Il master (una volta arbitro) deve decidere il risultato delle azioni dei PG. In teoria potremmo sempre "dire di si" ma ben presto diventerebbe noioso. Per questo esistono altre tecniche, alcune arbitrarie ("sì ma" oppure "no ma"), altre meccaniche (tiri di caratteristica, abilità ecc).
Il giocatore vuole far compiere un'azione al proprio PG, il master decide come risolvere l'azione.
I regolamenti offrono una serie di azioni già codificate, in modo che il master abbia già la regola cui far riferimento senza doverne inventare una. Di solito almeno il combattimento, ma a seconda dei regolamenti possono essere codificate le regole anche di altri aspetti del gioco.
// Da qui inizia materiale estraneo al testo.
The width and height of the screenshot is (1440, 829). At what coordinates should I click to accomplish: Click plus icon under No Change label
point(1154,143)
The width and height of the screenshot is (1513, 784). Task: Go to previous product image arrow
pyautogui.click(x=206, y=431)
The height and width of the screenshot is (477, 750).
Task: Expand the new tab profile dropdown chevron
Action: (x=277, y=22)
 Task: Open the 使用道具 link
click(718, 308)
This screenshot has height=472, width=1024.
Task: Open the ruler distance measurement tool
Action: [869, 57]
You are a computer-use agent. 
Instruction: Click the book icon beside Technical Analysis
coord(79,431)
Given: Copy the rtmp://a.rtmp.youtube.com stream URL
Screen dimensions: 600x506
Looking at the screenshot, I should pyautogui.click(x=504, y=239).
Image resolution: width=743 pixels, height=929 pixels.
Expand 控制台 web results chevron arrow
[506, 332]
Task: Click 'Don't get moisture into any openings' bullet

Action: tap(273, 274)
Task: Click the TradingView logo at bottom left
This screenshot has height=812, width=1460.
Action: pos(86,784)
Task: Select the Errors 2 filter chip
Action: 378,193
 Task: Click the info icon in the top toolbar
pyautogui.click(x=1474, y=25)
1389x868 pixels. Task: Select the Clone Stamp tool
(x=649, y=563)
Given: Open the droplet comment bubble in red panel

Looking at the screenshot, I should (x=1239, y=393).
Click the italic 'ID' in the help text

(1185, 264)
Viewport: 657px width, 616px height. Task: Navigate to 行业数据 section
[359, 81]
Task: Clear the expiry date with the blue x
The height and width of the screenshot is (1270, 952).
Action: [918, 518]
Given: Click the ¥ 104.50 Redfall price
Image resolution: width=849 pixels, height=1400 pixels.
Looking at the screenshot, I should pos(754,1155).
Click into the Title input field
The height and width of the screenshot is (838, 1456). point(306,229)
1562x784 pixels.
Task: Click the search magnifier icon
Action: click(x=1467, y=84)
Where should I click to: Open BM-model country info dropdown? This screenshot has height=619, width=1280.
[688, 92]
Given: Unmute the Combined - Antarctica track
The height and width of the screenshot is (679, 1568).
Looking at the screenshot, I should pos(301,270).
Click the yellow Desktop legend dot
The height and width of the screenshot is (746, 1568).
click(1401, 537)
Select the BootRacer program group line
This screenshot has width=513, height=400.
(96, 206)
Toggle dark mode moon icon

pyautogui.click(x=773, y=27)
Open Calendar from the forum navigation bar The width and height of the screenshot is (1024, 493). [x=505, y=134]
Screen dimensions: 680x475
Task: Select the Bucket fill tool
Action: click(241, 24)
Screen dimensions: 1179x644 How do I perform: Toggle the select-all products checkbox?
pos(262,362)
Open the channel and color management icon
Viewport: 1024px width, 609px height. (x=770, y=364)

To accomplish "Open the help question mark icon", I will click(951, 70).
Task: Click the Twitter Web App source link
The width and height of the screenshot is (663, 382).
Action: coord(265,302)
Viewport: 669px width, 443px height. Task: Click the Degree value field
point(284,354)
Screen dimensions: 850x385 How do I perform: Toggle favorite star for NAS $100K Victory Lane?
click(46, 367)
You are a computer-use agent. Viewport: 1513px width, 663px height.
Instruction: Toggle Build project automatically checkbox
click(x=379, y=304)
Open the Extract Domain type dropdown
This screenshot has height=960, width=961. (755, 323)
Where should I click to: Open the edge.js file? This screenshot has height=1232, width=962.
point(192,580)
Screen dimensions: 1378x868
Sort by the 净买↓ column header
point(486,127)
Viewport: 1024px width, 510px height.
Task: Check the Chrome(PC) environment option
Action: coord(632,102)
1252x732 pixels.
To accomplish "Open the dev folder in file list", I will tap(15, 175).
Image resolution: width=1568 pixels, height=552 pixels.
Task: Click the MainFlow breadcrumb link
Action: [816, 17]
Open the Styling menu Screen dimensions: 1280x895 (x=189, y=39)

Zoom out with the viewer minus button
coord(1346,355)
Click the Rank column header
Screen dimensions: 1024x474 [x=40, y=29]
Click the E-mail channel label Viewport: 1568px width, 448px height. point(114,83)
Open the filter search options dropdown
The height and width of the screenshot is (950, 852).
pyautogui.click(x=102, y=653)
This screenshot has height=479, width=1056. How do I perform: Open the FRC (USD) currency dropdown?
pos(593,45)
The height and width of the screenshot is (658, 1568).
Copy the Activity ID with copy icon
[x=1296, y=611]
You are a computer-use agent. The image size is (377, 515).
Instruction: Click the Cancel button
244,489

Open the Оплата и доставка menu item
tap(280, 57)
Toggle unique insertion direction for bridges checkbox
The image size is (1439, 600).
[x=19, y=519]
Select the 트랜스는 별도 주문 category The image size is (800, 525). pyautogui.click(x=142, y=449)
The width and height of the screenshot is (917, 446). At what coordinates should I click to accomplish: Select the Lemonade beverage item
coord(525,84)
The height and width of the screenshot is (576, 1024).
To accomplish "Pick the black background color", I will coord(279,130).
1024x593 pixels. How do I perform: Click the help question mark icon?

Ma credo sia impossibile fornire una regola per ogni cosa. Quindi limitarsi alle regole, dentro e fuori dal combattimento, va a limitare l'interazione dei PG con il mondo di gioco.
Vietare azioni fuori dalle regole durante il combattimento può aiutare a "bilanciare" gli incontri. Può anche essere un modo per evitare discussioni al tavolo. A volte, infatti, i giocatori vorrebbero compiere delle azioni che tirano al limite le regole. In D&D, ad esempio, dietro ogni tiro per colpire c'è la volontà di uccidere il nemico. Specificare che si prende di mira il cuore dell'avversario è un tentativo di superare la regola, perché ogni colpo - finalizzato a uccidere l'avversario - é già un colpo mirante al cuore, e c'è già una regola per questo (il tiro per colpire). Lanciare della sabbia negli occhi del nemico, se non contemplato nel regolamento, è un caso diverso perché il fine non è quello di uccidere l'avversario ma di penalizzarlo. Non offrire questa opportunità ai giocatori, per quanto utile al tavolo, riduce la capacità dei personaggi di interagire con il mondo. Ed è un peccato.